To find the number of two-digit primes that satisfy the given property, we can iterate over all the two-digit numbers between 10 and 99, check if each number is a prime, and then check if its reverse is also a prime.
Here is the step-by-step process to find the number of such primes:
1. Initialize a count variable to 0. This count will keep track of the number of two-digit primes that satisfy the given property.
2. Start a loop from 10 to 99 (inclusive) to iterate over all the two-digit numbers.
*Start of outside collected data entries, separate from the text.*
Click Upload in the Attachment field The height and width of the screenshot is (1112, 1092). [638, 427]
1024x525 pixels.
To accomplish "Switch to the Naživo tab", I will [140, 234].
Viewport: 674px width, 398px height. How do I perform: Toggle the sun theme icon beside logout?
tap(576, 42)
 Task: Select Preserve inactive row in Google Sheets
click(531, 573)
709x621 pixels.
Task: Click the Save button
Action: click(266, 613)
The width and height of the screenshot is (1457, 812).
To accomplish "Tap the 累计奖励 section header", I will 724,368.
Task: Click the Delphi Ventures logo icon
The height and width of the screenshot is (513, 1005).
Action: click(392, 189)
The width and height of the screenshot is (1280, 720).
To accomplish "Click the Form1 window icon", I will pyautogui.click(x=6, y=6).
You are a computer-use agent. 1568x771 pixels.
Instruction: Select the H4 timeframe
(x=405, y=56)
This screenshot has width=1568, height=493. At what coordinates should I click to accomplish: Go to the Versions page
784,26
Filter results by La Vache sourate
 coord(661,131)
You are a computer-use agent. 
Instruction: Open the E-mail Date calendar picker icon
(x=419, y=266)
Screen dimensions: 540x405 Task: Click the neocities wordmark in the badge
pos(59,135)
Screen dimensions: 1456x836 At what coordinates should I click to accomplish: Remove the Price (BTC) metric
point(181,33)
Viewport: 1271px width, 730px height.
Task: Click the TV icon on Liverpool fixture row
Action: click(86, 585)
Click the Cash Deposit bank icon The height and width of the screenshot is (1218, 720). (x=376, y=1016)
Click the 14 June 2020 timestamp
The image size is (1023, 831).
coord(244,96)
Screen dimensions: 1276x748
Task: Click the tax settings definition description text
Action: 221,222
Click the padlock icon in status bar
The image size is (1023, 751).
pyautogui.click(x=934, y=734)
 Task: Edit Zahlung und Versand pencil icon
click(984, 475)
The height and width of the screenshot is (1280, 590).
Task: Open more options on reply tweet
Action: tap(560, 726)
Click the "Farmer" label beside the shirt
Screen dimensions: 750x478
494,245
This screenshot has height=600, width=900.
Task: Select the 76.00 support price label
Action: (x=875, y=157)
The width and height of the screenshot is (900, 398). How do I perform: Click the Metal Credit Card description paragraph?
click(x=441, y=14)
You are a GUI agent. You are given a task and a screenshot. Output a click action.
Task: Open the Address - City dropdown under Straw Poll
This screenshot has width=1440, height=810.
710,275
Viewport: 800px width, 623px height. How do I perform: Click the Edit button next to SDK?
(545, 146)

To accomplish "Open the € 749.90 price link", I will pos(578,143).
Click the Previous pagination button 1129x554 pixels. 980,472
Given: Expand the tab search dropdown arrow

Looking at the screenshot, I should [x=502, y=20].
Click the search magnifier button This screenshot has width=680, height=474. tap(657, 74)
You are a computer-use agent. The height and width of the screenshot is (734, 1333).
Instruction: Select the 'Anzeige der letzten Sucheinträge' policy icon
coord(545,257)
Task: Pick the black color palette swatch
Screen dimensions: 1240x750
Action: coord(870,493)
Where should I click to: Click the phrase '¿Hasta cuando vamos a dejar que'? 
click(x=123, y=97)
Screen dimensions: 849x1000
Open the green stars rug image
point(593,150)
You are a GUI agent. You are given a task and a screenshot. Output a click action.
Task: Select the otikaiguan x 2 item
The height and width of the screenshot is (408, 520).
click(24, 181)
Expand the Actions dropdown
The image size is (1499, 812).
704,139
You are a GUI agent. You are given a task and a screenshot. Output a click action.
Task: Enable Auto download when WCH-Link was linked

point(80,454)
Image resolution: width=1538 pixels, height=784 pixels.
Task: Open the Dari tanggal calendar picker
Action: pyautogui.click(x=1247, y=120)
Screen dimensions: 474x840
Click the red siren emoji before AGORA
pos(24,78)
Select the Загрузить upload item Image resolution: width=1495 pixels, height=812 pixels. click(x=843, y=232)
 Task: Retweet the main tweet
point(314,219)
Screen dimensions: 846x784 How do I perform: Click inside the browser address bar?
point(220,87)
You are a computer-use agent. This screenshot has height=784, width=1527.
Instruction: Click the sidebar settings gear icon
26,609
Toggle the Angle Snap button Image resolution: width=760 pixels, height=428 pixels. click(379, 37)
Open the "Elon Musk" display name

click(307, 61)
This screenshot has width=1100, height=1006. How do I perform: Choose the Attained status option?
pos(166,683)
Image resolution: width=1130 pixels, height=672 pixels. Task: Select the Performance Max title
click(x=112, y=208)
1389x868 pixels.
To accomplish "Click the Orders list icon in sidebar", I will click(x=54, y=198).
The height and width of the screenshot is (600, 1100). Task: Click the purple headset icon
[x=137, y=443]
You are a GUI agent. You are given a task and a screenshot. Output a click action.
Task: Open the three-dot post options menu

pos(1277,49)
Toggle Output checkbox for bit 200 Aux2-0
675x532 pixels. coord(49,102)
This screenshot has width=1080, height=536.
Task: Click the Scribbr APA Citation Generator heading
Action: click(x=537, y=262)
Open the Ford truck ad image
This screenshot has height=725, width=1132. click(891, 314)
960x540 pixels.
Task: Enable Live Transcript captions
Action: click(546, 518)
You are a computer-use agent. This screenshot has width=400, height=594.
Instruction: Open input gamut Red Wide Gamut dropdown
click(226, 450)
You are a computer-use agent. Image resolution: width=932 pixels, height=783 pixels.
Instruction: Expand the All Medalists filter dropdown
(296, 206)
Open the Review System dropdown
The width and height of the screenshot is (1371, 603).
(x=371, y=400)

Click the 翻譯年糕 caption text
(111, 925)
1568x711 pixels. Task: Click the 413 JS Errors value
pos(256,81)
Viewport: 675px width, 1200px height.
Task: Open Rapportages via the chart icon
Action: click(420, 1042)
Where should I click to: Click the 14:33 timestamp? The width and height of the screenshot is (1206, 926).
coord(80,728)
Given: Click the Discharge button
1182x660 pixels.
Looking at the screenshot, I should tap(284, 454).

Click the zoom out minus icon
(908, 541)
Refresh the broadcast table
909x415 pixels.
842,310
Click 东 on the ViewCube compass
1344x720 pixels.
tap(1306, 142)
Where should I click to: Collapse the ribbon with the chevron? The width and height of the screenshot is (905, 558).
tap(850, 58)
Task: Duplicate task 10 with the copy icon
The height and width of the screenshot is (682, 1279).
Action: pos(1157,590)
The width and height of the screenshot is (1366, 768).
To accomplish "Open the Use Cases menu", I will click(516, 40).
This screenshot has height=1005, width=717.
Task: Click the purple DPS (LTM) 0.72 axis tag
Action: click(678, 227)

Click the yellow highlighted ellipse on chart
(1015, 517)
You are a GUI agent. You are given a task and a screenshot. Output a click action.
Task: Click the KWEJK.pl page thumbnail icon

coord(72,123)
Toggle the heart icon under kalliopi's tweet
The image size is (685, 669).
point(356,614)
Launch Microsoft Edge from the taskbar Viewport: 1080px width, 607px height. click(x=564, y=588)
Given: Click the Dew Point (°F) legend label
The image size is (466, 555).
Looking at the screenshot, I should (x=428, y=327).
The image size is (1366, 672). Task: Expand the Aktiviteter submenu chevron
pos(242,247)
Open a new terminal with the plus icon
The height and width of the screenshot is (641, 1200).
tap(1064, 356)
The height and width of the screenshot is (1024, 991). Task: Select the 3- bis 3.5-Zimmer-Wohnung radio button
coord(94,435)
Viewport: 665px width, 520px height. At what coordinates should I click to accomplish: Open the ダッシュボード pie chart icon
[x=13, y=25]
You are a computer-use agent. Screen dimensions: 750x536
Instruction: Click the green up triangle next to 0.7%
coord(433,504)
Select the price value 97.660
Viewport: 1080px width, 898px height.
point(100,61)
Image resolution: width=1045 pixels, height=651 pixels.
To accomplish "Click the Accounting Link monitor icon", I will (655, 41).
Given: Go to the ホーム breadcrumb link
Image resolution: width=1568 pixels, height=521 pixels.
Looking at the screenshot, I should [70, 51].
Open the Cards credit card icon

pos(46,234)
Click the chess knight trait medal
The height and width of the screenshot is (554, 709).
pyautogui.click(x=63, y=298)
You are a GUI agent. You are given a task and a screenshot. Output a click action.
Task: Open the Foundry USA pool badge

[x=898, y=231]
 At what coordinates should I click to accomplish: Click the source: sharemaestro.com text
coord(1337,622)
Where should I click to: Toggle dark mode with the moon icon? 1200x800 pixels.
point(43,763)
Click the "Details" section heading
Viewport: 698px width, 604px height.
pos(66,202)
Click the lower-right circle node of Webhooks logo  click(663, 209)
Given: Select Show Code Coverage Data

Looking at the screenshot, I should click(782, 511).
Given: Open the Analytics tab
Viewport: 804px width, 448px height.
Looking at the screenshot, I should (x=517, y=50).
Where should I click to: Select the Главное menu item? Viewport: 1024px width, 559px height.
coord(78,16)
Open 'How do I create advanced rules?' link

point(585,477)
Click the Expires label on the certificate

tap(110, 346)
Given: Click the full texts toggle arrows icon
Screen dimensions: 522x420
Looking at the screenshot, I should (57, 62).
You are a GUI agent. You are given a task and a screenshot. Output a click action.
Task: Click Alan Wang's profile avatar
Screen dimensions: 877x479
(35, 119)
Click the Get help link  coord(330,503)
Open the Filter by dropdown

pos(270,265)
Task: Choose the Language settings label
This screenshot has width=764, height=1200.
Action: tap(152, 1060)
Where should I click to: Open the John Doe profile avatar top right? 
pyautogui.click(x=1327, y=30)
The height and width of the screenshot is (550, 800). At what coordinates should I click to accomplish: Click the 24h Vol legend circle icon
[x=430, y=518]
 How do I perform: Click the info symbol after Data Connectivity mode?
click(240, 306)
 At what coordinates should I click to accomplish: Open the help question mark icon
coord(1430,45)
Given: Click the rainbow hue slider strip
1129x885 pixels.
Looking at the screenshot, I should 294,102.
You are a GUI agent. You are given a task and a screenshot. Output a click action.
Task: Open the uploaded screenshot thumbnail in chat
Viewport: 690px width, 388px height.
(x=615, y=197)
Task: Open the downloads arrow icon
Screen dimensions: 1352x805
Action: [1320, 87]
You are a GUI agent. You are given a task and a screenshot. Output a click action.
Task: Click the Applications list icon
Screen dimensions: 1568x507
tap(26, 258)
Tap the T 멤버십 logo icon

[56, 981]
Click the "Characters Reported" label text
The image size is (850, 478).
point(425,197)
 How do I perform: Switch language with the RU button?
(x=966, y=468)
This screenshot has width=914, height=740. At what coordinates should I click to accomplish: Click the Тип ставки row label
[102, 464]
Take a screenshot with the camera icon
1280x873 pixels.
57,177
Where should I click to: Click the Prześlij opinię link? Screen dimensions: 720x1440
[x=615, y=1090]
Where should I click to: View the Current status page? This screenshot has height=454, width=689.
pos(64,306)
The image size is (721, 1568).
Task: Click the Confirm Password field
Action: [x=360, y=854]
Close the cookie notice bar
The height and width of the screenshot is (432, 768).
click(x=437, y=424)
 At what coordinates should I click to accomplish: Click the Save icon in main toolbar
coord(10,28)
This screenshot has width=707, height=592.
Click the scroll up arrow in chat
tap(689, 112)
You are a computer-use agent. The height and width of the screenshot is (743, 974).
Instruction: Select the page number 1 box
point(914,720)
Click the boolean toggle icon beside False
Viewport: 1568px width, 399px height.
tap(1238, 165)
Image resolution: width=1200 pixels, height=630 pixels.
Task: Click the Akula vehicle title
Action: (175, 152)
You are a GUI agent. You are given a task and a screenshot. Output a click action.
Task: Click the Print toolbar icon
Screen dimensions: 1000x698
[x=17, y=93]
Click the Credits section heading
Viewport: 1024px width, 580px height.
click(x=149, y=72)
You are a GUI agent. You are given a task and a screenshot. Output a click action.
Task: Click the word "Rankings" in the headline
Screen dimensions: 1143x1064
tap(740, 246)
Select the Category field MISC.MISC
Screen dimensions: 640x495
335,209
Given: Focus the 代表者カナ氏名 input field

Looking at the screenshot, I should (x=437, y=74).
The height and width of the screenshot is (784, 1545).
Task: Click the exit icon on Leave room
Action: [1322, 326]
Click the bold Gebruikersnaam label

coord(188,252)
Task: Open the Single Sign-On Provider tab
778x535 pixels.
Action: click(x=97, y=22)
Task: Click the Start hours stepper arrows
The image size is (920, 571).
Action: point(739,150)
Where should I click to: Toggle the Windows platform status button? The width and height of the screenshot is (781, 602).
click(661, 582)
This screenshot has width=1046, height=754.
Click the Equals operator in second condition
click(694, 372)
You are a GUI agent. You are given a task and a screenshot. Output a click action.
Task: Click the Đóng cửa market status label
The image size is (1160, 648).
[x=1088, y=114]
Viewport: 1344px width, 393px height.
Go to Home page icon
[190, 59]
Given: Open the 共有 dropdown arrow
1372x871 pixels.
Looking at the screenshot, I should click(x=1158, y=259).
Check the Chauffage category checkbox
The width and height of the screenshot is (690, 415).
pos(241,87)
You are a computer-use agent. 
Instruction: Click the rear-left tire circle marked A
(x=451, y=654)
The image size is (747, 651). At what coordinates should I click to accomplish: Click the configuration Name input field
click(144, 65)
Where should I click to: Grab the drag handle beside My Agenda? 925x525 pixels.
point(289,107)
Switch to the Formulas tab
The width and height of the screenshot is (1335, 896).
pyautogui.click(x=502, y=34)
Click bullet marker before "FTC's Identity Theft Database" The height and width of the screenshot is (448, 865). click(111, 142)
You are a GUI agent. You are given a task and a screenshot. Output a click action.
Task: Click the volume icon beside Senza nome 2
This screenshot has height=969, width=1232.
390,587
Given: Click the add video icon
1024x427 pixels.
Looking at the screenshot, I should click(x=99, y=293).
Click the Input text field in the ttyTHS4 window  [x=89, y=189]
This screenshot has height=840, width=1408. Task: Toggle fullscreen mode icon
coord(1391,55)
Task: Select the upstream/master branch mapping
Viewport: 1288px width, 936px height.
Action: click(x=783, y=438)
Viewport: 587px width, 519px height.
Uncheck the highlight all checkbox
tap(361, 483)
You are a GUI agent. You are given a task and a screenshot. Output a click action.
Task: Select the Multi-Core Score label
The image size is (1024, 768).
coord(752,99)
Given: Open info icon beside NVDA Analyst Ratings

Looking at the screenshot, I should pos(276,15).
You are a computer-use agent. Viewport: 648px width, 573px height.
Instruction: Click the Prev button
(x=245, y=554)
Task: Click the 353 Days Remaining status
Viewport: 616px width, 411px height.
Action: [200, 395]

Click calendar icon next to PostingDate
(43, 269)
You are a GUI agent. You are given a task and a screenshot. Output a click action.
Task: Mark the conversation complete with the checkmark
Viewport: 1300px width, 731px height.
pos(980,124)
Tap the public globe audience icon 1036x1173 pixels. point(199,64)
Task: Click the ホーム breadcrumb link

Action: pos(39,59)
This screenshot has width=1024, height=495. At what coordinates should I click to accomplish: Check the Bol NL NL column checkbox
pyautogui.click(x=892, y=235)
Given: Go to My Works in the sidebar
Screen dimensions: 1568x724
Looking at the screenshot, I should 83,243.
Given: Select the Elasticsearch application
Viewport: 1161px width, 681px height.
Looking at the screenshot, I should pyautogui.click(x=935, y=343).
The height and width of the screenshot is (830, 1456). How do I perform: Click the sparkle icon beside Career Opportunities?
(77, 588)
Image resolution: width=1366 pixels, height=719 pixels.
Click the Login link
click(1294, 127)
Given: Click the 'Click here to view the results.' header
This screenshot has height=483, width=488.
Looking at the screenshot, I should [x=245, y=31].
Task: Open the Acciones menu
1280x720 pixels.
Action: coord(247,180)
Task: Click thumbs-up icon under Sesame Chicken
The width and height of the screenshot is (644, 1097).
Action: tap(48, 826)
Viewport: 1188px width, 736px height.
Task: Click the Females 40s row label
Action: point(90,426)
3. For each number, check if it is a prime. To check if a number is prime, we can iterate from 2 to the square root of that number and divide it by each number. If the number is divisible by any of the numbers in this range, it is not a prime. If it is not divisible by any number, it is a prime.
4. If the number is prime, calculate its reverse by converting the number to a string, reversing the string, and converting it back to an integer.
5. Check if the reverse number is also prime using the same method as in step 3.
6. If both the original number and its reverse are prime, increment the count variable by 1.
7. After the loop ends, the count variable will contain the total number of two-digit primes that have the same property.
Here is a Python code implementation for finding the count:
```python
import math
count = 0
for num in range(10, 100):
if all(num % i != 0 for i in range(2, int(math.sqrt(num)) + 1)):
reverse_num = int(str(num)[::-1])
if all(reverse_num % i != 0 for i in range(2, int(math.sqrt(reverse_num)) + 1)):
count += 1
print(count)
```
Running this code will give you the count of two-digit primes that have the same property.